From the half-news department comes the article titled Capacity of wind energy has overtaken coal in De Morgen (the Flemish Guardian).
This is how it is explained (translated from Dutch):
Last year, the installed capacity of wind power in Europe surpassed that of coal. This according to figures from the industry association WindEurope.
In terms of capacity, only gas-fired power plants preceded wind energy.
The source was an article with the same title from Belga (a news agency) and it was copied verbatim by a huge flock of news sites in Flanders.
The article in De Morgen jumped out as a sore thumb: it appeared in the section “Science”. Probably copied by a “science” journalist who had no clue that comparing installed capacity of wind with coal is meaningless and a direct comparison of the two is misleading.
After some searching, I found the original source: a report compiled by WindEurope, with the catchy title: Wind in power: 2016 European statistics. “Europe” in fact being the “European Union”, but with also some mentions of Turkey. I found the numbers behind this claim on page 15:
The statement that the installed capacity of wind surpassed that of coal is mathematically correct. Natural Gas came on top (20.3%), followed by wind (16.7%) which did marginally better than coal (16.3%). Therefor Belga could rightfully conclude that installed capacity of Wind energy surpassed that of coal, only preceded by natural gas.
So far, so good.
However, direct comparison of installed capacity of wind and coal is meaningless. There is a big difference how coal-fired turbines work compared to wind turbines. A coal-fired turbine can deliver its capacity as long as someone shovels coal into it, while a wind turbine only delivers when there is (enough) wind. This comes to on average only 20-25% of its capacity. Calculated from the numbers that I found in the report, it was about 22% in 2016 for the EU.

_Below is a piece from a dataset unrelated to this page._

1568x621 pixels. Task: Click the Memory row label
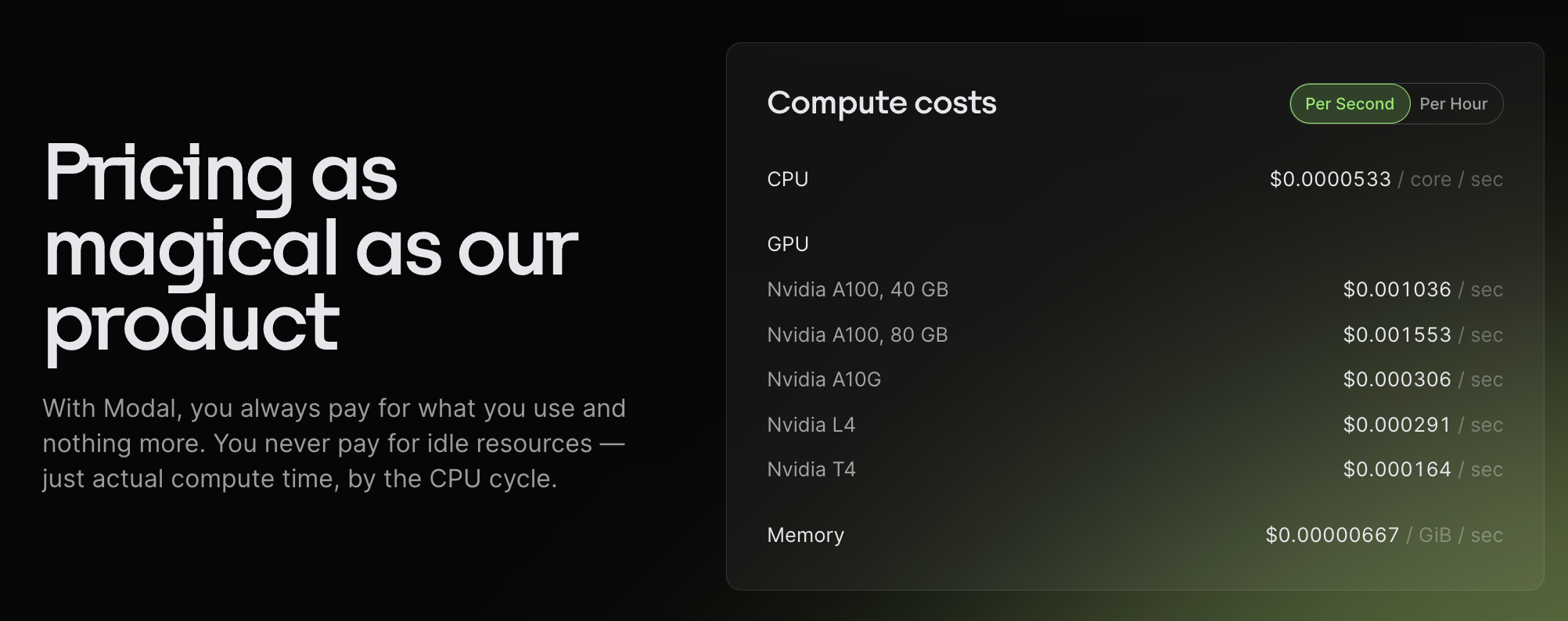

This makes the comparison misleading, since this statement will give the perception that electricity generation by wind is currently on par with that of coal, even a tad higher. This is not the case. Although the installed capacity of wind surpassed the installed capacity of coal, electricity generation by wind will be lower than by coal.
The report mentions the electricity generation figures of wind in 2016, but not that of coal. So it was not possible to check whether this is the case in practice. However, the report mentioned that 44% of the capacity of wind energy was installed in one country: Germany. Installed capacity in Germany in 2016 was 49.64 MW for wind and 49.28 MW for coal. Wind just surpassed coal in Germany too, similar to the EU.
Luckily, the Germans have a nice tool that monitors their electricity generation. This is the current electricity generation of wind compared to coal according to the Agorameter (wind in light/dark blue, coal in brown/black):
Although the installed capacity of coal is slightly less than wind, it generates by far more electricity. It is winter now, maybe the situation was different in summer? This is a week in the middle of July 2016:
Seems rather similar. This example shows why this direct comparison of wind/coal is misleading. Electricity generation by wind will be perceived almost five times higher than it is in reality.
Back to the report. This is how the executive summary started (my emphasis):
Europe installed 12.5 GW of gross additional wind capacity in 2016. This was 3% less than the new installations in 2015. With a total installed capacity of 153.7 GW, wind energy now overtakes coal as the second largest form of power generation capacity in Europe.
The authors drove the message home in graph 1 (the “cumulative power generation capacity” of the different power sources). There were four distinct hooray moments for wind:
Apparently, wind overtook fuel oil in 2007, nuclear in 2013, hydro in 2015 and finally coal in 2016. All of those are distinctly different from wind. Suppose that we would redraw the graph to show electricity generation (that is the way the target audience would understand it), then there probably wouldn’t be a hooray moment for wind yet. coming close to overtake fuel oil. Solar energy (with a capacity factor of about 15%) wouldn’t even come close of overtaken anything.
Concluding, although the statements in the article of Belga are mathematically correct, installed capacity is an utterly meaningless metric when comparing a conventional with an intermittent energy source, especially when not explaining the fundamental difference between the two.